§ Task to complete:
Can you return the records below exactly as they stand, but only from the first line through the one with "The image size is (255, 193)."?

Saved entries:
========================

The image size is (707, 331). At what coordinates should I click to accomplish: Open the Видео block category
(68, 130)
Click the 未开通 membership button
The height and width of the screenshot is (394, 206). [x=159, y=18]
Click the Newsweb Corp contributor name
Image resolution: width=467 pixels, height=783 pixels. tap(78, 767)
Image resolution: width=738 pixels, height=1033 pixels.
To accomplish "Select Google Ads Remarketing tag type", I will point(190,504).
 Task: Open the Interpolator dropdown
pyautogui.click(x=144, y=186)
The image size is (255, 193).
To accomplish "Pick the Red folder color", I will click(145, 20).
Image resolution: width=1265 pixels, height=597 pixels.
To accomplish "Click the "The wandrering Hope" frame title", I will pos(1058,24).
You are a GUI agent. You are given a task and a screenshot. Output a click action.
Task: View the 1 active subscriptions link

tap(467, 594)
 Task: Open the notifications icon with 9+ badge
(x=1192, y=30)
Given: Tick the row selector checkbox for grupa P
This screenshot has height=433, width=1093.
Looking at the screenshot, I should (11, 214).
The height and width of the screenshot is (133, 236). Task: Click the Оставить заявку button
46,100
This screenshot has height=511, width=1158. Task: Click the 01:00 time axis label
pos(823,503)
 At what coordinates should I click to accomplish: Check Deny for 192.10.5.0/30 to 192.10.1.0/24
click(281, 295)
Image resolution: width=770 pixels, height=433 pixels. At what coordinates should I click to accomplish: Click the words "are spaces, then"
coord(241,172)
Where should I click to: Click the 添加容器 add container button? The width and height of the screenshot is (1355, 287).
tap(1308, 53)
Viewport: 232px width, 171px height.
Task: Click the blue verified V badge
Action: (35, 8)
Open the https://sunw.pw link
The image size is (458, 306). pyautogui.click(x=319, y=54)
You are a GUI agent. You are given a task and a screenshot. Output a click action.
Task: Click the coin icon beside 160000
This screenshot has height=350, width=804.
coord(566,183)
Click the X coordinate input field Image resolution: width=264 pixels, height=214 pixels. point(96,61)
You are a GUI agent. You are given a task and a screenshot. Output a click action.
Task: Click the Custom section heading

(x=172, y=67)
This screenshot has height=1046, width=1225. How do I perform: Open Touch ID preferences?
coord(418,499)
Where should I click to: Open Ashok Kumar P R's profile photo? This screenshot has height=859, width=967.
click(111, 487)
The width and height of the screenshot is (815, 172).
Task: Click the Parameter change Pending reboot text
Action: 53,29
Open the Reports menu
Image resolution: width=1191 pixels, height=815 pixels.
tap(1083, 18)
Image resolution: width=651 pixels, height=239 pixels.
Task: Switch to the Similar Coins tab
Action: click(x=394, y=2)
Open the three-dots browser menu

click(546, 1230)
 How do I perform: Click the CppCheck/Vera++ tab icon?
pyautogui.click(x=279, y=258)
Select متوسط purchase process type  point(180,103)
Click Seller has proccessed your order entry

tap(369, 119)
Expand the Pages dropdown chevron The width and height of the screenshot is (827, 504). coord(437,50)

========================

§ Completed task:
The image size is (707, 331). At what coordinates should I click to accomplish: Open the Видео block category
(68, 130)
Click the 未开通 membership button
The height and width of the screenshot is (394, 206). [x=159, y=18]
Click the Newsweb Corp contributor name
Image resolution: width=467 pixels, height=783 pixels. tap(78, 767)
Image resolution: width=738 pixels, height=1033 pixels.
To accomplish "Select Google Ads Remarketing tag type", I will point(190,504).
 Task: Open the Interpolator dropdown
pyautogui.click(x=144, y=186)
The image size is (255, 193).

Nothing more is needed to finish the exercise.